◆ REQUIRED WORK ◆
Go through the entries below from the first line and transcribe each one exactly, ending with the line that contains "1200x1004 pixels.".

◆ DATA FOR REVIEW ◆
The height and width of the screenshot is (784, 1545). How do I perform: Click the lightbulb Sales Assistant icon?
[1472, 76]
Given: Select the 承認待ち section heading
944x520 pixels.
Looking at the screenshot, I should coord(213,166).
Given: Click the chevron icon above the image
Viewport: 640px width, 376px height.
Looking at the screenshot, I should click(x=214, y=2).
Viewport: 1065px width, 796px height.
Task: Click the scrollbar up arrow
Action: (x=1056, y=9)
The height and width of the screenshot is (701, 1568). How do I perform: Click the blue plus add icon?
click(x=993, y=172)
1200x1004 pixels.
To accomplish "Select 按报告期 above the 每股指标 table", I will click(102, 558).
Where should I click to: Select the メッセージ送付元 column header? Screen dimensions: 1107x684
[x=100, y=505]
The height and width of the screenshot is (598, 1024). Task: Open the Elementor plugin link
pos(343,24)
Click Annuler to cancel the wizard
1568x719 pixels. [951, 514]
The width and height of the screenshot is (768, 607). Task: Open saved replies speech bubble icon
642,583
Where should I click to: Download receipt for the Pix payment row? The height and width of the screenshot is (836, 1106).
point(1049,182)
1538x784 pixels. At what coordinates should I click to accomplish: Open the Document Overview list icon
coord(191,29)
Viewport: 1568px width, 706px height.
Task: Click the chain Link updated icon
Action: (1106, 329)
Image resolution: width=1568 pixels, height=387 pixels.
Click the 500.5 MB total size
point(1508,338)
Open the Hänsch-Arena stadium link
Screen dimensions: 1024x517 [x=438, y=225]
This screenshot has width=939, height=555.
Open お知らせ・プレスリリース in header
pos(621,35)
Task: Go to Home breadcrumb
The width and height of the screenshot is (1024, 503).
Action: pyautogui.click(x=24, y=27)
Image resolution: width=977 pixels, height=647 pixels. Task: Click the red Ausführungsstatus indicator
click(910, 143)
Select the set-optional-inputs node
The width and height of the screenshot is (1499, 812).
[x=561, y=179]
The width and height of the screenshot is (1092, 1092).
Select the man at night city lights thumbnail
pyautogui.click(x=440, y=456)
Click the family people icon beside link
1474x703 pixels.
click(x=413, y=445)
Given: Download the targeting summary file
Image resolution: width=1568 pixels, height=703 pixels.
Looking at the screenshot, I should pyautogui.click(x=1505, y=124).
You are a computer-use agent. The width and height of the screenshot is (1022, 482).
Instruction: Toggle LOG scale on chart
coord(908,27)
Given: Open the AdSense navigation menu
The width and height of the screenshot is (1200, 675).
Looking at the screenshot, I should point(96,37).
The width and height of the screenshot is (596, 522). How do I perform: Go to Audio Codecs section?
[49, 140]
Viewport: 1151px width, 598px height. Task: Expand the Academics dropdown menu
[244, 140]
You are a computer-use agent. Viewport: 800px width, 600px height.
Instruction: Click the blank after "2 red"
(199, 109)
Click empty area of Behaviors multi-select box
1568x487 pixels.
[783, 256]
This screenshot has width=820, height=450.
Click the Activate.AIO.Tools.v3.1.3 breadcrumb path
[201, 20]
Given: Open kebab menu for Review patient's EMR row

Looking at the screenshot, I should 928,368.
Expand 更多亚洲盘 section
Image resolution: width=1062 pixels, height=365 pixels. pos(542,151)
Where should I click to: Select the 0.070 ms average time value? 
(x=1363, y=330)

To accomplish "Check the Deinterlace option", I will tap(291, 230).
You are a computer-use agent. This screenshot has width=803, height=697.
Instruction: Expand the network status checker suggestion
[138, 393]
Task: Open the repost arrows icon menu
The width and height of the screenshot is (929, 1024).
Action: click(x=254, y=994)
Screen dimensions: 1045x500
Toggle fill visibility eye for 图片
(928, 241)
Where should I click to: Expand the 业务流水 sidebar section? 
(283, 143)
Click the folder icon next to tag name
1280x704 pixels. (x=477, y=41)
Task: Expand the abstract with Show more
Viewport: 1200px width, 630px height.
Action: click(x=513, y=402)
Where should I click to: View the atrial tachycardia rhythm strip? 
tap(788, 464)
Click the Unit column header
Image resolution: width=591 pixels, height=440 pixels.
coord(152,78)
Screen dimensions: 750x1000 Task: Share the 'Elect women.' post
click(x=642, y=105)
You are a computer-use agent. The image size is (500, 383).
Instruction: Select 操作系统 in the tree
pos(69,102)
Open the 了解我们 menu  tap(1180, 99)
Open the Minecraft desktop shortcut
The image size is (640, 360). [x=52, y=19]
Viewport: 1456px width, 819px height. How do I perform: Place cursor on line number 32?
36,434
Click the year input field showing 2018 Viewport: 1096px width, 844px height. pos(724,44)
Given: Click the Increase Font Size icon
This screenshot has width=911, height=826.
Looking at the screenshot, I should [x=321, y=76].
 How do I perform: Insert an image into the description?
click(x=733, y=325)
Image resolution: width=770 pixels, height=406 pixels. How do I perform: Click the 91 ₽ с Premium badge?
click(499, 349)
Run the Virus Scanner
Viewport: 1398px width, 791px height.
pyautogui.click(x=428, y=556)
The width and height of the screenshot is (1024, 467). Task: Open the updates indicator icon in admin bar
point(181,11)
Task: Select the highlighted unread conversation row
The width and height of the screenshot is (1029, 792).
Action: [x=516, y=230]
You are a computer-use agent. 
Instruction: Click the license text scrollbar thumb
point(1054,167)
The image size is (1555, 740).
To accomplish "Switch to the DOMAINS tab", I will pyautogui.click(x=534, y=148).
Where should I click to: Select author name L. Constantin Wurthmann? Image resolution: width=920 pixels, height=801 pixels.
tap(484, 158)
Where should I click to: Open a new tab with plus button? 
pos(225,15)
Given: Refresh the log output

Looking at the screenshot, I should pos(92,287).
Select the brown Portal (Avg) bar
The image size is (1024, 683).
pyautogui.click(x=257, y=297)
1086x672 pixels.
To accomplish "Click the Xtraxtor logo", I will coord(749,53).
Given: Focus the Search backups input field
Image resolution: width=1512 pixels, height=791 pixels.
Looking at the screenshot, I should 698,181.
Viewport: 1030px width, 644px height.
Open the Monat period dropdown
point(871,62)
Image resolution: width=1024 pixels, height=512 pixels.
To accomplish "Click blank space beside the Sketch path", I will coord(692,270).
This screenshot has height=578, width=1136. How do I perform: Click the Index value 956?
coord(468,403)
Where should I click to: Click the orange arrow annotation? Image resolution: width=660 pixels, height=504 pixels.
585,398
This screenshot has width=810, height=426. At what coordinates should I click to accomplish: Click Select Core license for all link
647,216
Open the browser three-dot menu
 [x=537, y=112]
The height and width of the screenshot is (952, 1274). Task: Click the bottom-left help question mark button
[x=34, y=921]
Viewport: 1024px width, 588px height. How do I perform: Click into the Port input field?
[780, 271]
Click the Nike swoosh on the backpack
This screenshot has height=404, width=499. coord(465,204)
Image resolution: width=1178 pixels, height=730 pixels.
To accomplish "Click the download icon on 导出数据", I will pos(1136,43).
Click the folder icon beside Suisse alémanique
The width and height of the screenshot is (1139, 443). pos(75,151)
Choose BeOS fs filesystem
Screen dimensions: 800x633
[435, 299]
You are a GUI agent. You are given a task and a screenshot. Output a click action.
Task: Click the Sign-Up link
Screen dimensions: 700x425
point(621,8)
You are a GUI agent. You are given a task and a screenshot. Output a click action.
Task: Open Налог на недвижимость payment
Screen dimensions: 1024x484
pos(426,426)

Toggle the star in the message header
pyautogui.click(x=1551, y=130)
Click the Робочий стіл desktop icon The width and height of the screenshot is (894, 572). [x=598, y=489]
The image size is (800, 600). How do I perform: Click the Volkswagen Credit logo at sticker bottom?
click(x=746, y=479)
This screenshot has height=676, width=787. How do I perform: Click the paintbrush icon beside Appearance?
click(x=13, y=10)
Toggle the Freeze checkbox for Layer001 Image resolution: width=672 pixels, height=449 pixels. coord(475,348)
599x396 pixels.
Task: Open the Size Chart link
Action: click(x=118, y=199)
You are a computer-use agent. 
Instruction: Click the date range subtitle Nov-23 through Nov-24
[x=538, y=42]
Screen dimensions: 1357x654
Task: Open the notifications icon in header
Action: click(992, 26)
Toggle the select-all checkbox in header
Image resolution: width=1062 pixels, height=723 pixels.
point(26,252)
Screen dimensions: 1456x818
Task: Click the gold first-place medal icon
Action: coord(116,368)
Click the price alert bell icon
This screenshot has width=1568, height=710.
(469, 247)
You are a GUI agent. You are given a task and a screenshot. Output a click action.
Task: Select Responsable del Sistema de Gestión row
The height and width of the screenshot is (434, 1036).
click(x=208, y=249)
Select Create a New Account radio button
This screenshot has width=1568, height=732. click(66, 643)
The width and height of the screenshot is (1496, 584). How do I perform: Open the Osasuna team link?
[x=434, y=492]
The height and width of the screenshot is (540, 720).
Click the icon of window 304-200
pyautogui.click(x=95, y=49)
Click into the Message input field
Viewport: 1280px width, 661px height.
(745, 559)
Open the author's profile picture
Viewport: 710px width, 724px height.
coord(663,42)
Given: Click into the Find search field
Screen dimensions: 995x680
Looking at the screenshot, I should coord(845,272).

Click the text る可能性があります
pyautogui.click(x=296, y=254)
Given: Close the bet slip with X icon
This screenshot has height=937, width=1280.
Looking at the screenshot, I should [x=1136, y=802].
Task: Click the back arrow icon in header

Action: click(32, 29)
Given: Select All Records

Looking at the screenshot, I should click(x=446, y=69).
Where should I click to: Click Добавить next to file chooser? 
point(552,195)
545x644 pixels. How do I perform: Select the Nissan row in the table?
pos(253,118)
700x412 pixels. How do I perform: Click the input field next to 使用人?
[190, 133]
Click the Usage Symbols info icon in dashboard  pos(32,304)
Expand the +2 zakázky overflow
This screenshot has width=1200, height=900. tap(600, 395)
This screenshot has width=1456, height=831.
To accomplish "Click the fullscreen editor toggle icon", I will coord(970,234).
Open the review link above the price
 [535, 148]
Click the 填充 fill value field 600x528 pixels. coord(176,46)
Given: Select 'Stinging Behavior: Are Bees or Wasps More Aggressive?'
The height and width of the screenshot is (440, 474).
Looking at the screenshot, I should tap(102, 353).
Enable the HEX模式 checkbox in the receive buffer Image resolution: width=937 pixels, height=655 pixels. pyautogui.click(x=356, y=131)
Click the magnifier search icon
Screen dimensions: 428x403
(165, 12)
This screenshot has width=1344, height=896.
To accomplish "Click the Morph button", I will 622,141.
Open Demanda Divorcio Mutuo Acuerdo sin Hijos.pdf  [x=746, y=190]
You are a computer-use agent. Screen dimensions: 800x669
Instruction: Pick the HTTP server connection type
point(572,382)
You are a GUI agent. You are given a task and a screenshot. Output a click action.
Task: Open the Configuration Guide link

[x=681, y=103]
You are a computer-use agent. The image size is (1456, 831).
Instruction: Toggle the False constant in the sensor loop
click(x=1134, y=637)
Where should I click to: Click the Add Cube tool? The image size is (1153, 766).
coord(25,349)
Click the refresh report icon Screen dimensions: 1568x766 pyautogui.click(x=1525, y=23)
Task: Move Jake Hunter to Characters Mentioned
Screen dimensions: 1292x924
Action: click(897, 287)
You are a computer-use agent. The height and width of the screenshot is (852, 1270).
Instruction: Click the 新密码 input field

◆ SOLUTION FOR THIS TASK ◆
The height and width of the screenshot is (784, 1545). How do I perform: Click the lightbulb Sales Assistant icon?
[1472, 76]
Given: Select the 承認待ち section heading
944x520 pixels.
Looking at the screenshot, I should coord(213,166).
Given: Click the chevron icon above the image
Viewport: 640px width, 376px height.
Looking at the screenshot, I should click(x=214, y=2).
Viewport: 1065px width, 796px height.
Task: Click the scrollbar up arrow
Action: (x=1056, y=9)
The height and width of the screenshot is (701, 1568). How do I perform: Click the blue plus add icon?
click(x=993, y=172)
1200x1004 pixels.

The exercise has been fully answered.